§ Your task: Copy out exactly, and only, the lines from the one containing "Choose the Manual placement answer card" through the end of the entries. No pictures.

==*==

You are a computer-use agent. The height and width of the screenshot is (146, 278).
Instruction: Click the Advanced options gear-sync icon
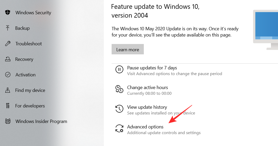[119, 128]
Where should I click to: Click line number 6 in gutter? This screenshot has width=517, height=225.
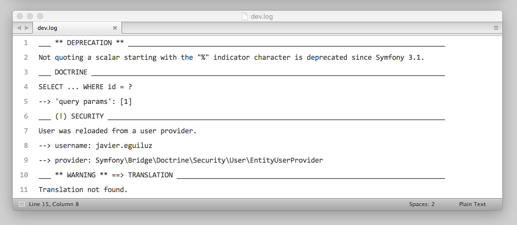[x=26, y=116]
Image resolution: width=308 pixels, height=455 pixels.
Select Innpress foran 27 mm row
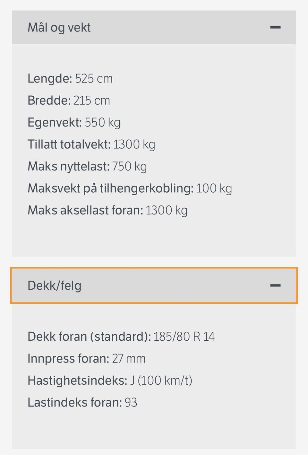86,359
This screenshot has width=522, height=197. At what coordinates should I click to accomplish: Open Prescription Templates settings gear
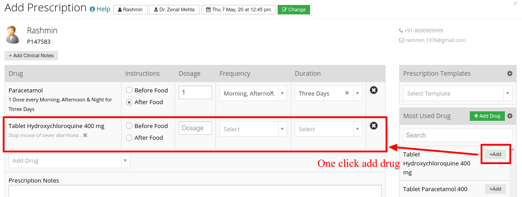tap(510, 73)
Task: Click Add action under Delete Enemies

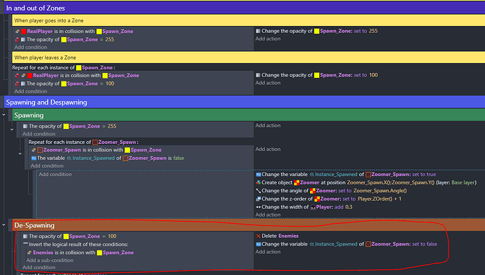Action: [x=268, y=252]
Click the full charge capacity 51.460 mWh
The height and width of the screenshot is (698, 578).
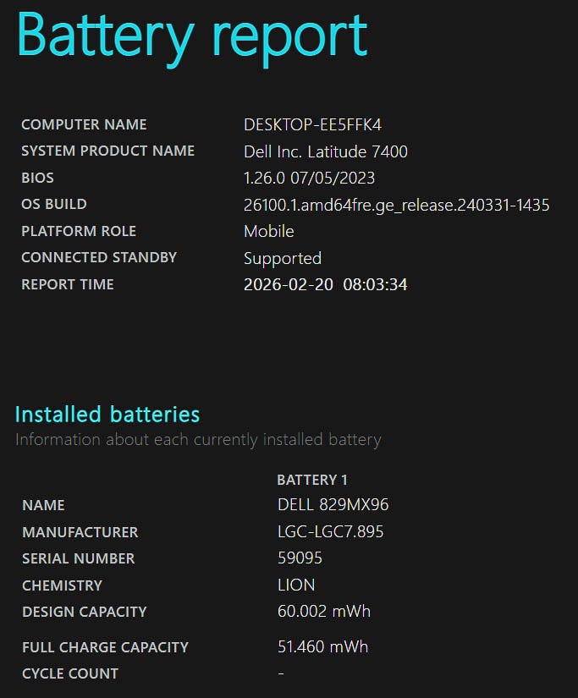322,646
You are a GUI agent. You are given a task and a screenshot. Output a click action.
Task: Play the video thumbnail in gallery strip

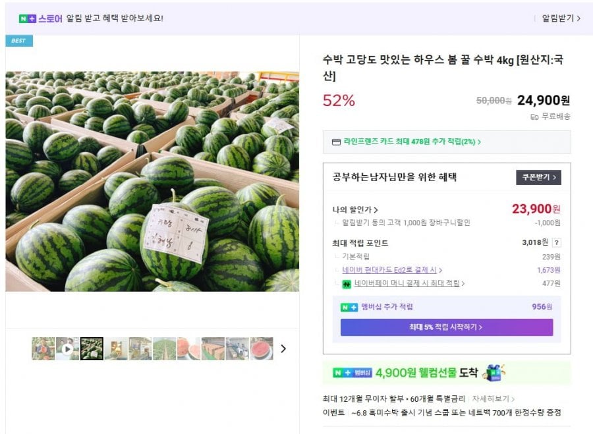(x=67, y=348)
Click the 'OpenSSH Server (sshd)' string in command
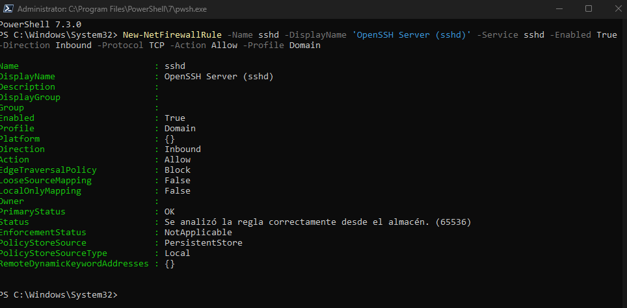This screenshot has width=627, height=308. (412, 34)
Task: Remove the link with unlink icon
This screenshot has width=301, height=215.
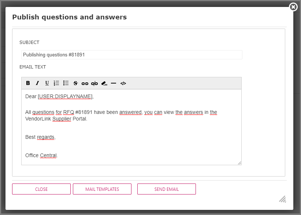Action: (94, 84)
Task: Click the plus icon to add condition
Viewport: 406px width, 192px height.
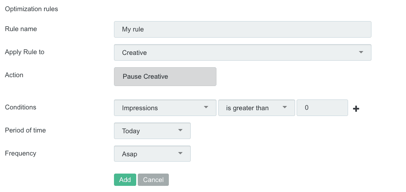Action: (356, 109)
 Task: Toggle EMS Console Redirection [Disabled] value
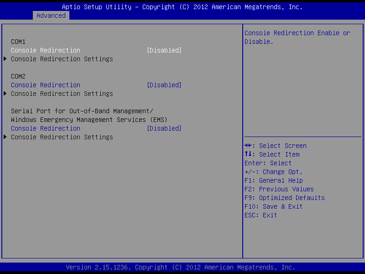point(164,128)
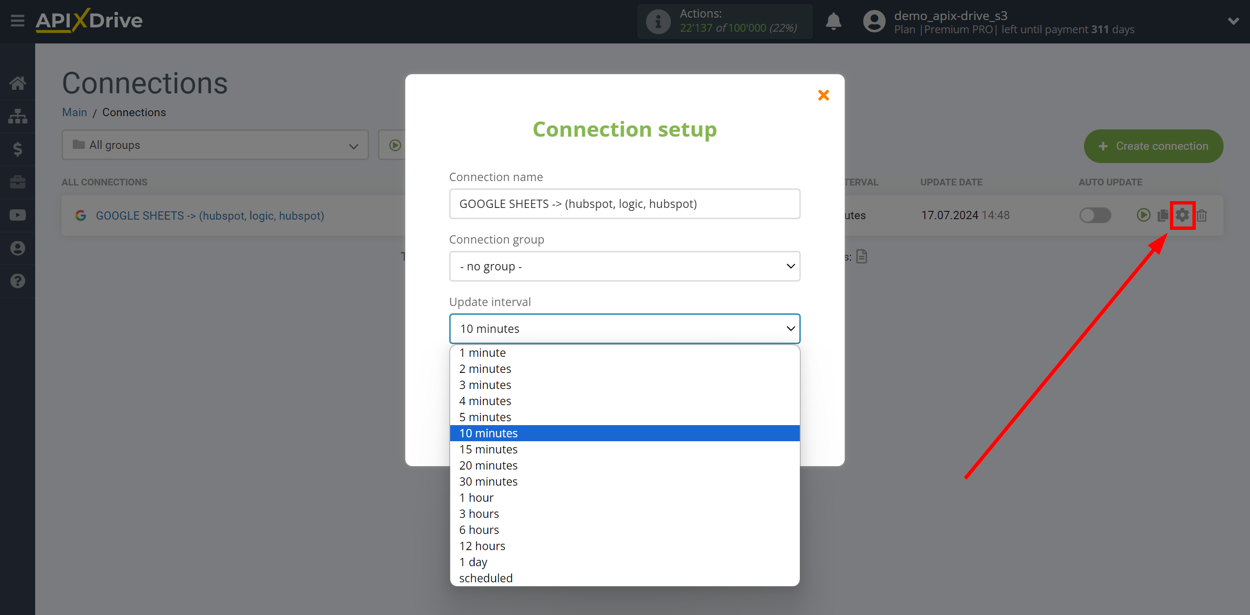Image resolution: width=1250 pixels, height=615 pixels.
Task: Click the Connection name input field
Action: tap(624, 203)
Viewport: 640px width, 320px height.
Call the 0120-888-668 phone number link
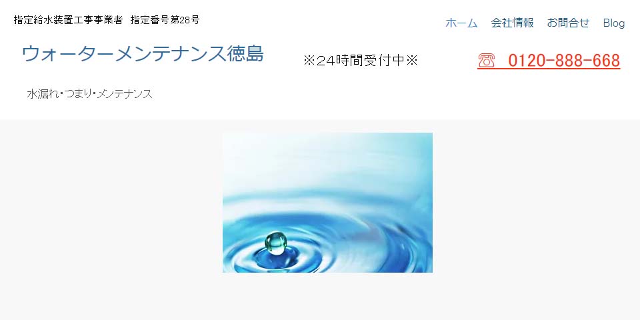click(564, 61)
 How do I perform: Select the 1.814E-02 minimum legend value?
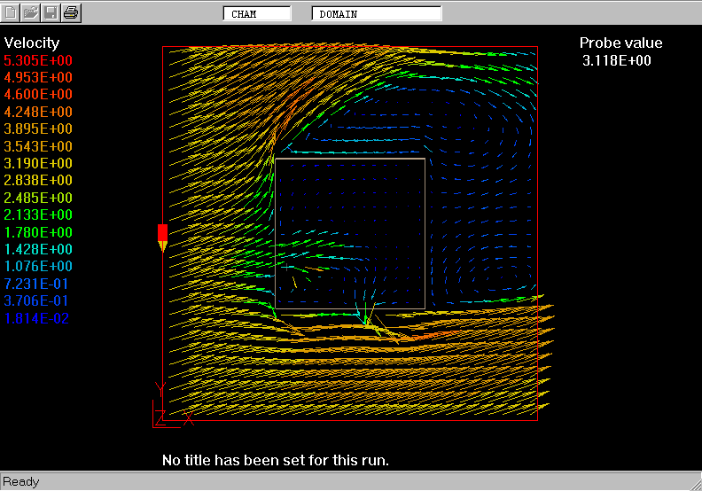tap(37, 318)
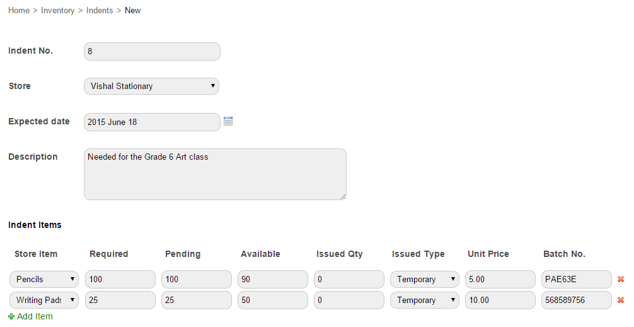Focus the Indent No. field
634x327 pixels.
152,52
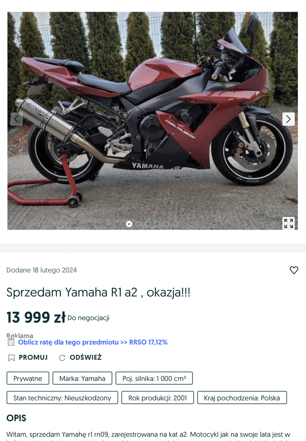Select the last gallery pagination dot
This screenshot has width=306, height=441.
coord(176,224)
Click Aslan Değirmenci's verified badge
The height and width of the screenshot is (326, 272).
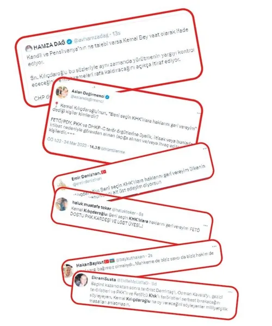coord(107,97)
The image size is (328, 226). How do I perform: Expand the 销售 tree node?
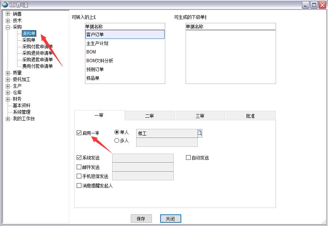pos(8,14)
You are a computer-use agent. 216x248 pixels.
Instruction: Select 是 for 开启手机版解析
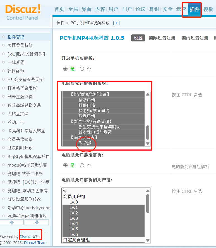coord(66,69)
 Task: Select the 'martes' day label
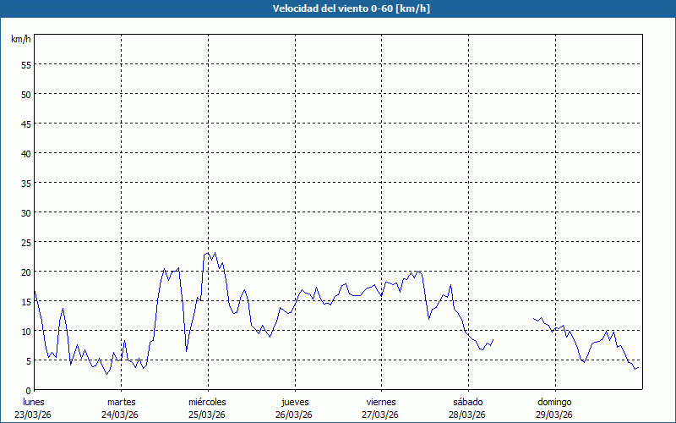pos(121,402)
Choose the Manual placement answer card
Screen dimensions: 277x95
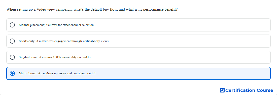click(138, 25)
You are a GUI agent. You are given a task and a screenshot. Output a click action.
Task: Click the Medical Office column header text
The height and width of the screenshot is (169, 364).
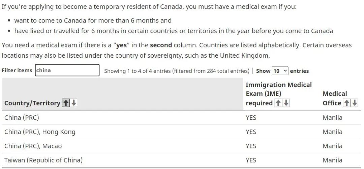click(x=335, y=98)
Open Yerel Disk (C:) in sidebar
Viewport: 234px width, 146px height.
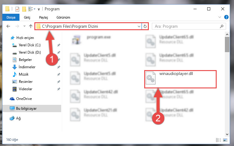[x=30, y=45]
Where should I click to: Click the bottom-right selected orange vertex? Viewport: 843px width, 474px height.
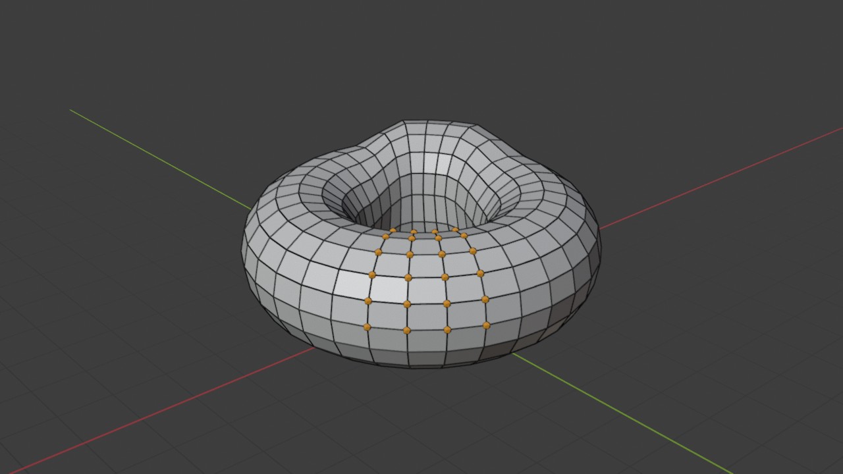click(x=486, y=325)
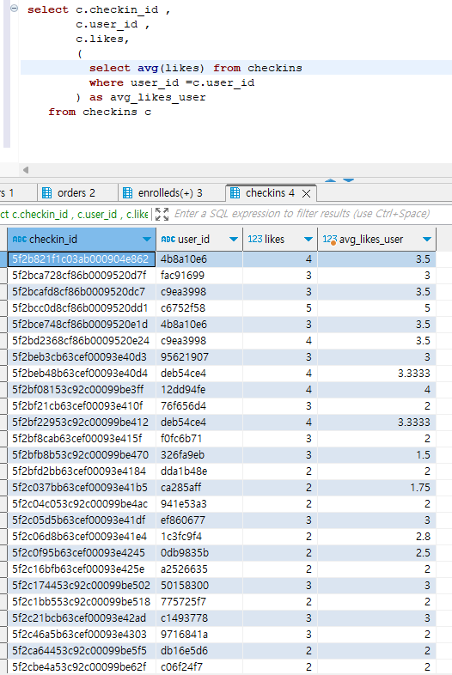Viewport: 452px width, 675px height.
Task: Open avg_likes_user column filter dropdown
Action: (426, 240)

==*==

§ Answer section:
Choose the Manual placement answer card
Screen dimensions: 277x95
click(138, 25)
You are a GUI agent. You are given a task and a screenshot. Output a click action.
Task: Click the Medical Office column header text
The height and width of the screenshot is (169, 364).
click(x=335, y=98)
Open Yerel Disk (C:) in sidebar
Viewport: 234px width, 146px height.
[x=30, y=45]
Where should I click to: Click the bottom-right selected orange vertex? Viewport: 843px width, 474px height.
click(x=486, y=325)
Viewport: 452px width, 675px height.
Task: Open avg_likes_user column filter dropdown
Action: (426, 240)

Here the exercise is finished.